• WHAT TO WORK ON
Search the records below for the word "pixels", then return every line where it appears.

• DATASET ENTRIES
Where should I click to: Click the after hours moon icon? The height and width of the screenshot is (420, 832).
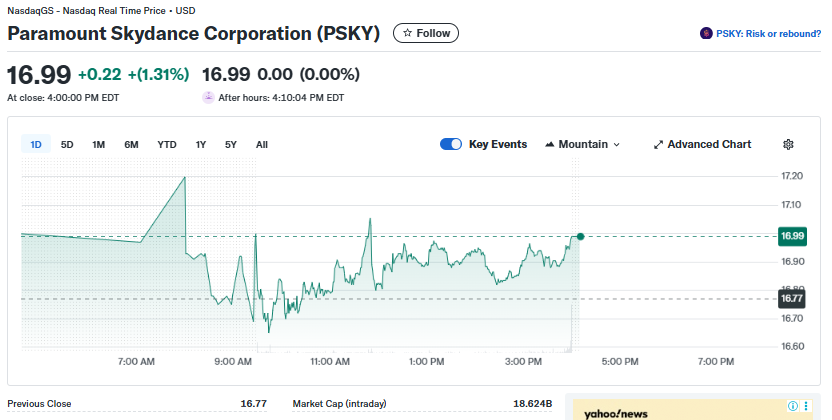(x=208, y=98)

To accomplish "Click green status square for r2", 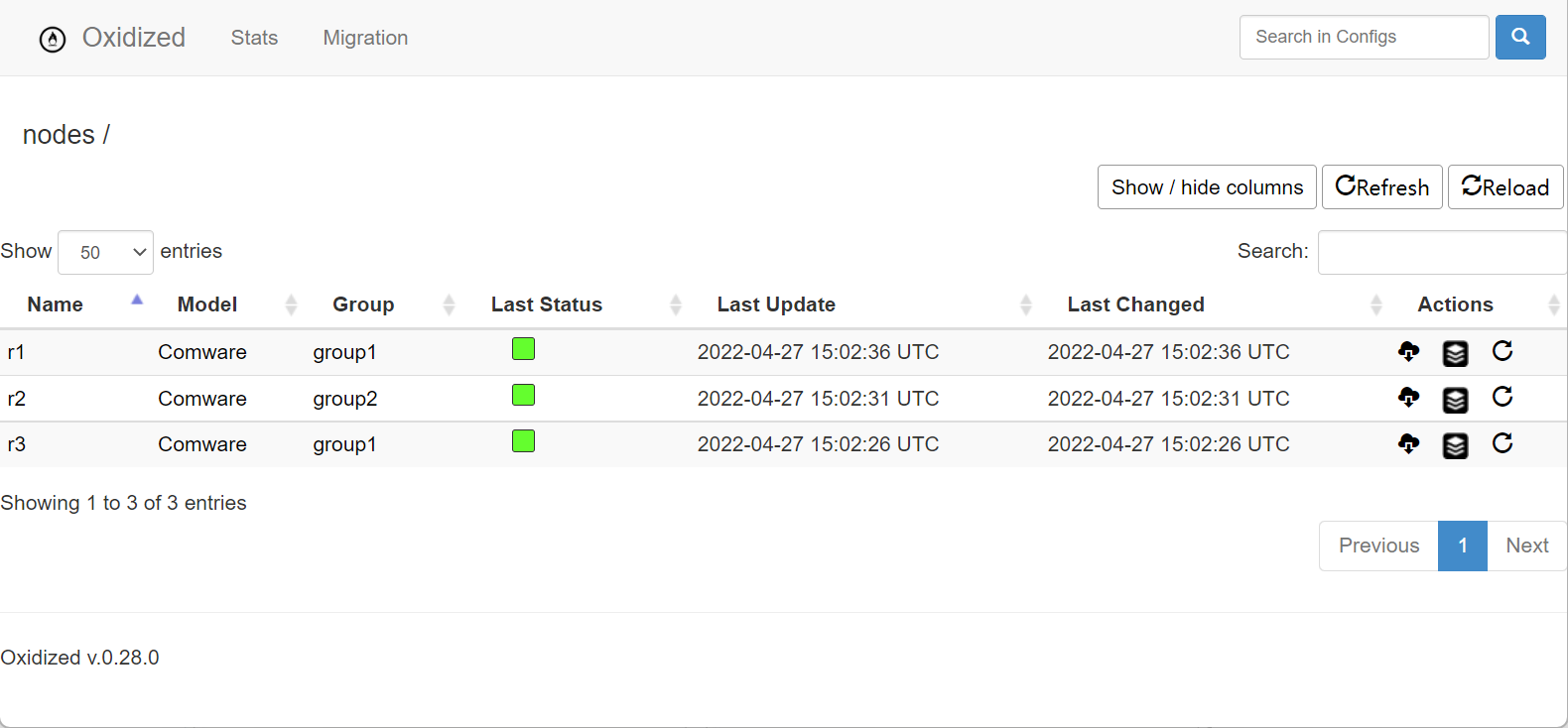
* * *
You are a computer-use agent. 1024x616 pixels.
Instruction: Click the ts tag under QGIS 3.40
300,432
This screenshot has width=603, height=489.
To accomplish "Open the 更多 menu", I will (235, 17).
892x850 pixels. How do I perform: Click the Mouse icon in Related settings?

• EXERCISE SOLUTION
You are a computer-use agent. 1024x616 pixels.
892x850 pixels. How do I perform: Click the Mouse icon in Related settings?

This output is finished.